Toshlスーパープレミアムバースデーの続きです。

プレゼント抽選会が終わるとToshlが「5分後にコンサート始めるよ!」と言ったので、会場中がざわついて慌てた空気になる。ホテルのスタッフがテーブルを全部端っこに寄せて、会場の真ん中に広いスペースを作った。コンサートは、決められた席ではなく、椅子を好きな場所に持って行って聴いて良いということらしい。前に詰める人が多かったけれど、私はあまり前に行くと却って見づらくなるので、会場の真ん中あたりに陣取った。
宣言通り、あまり時間をおかずにToshlが再度登場した。CUTTくんがギターを弾き、小瀧くんがピアノを弾く。

セットリスト↓
Carry On
HANA〜いのちの芽ばえ〜
群青の夕紅れ
Moonstone
Grace
Beautiful Harmony
星空のネプチューン

1曲目のCarry OnはToshlもギターを弾いていた。

**データ**:
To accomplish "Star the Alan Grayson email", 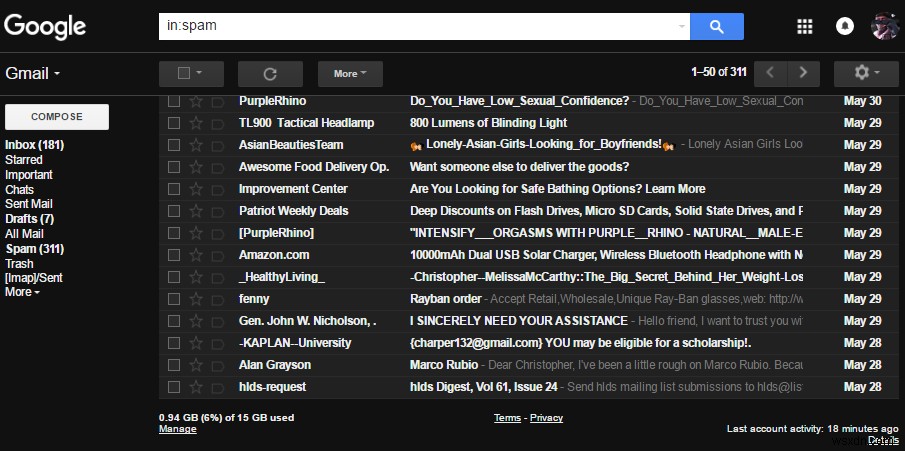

**練習問題**:
1. 本文の内容を2文で要約しなさい。
2. 本文のうち、「Toshlスーパープレミアムバースデーの続きです。」で始まり「き、小瀧くんがピアノを弾く。」まで続く部分を、一字も変えずに書き写しなさい。
3. 本文によると、筆者はコンサートを会場のどのあたりに陣取って聴いたか。
解答には本文のみを用いること。

**解答**:
1. プレゼント抽選会の後、Toshlが5分後にコンサートを始めると告げ、ホテルのスタッフがテーブルを端に寄せて会場の真ん中に広いスペースを作り、椅子を好きな場所に持って行って聴いて良いことになった。再登場したToshlのコンサートではCUTTくんがギター、小瀧くんがピアノを弾き、1曲目のCarry OnではToshlもギターを弾いた。

2.
Toshlスーパープレミアムバースデーの続きです。

プレゼント抽選会が終わるとToshlが「5分後にコンサート始めるよ!」と言ったので、会場中がざわついて慌てた空気になる。ホテルのスタッフがテーブルを全部端っこに寄せて、会場の真ん中に広いスペースを作った。コンサートは、決められた席ではなく、椅子を好きな場所に持って行って聴いて良いということらしい。前に詰める人が多かったけれど、私はあまり前に行くと却って見づらくなるので、会場の真ん中あたりに陣取った。
宣言通り、あまり時間をおかずにToshlが再度登場した。CUTTくんがギターを弾き、小瀧くんがピアノを弾く。

3. 会場の真ん中あたり。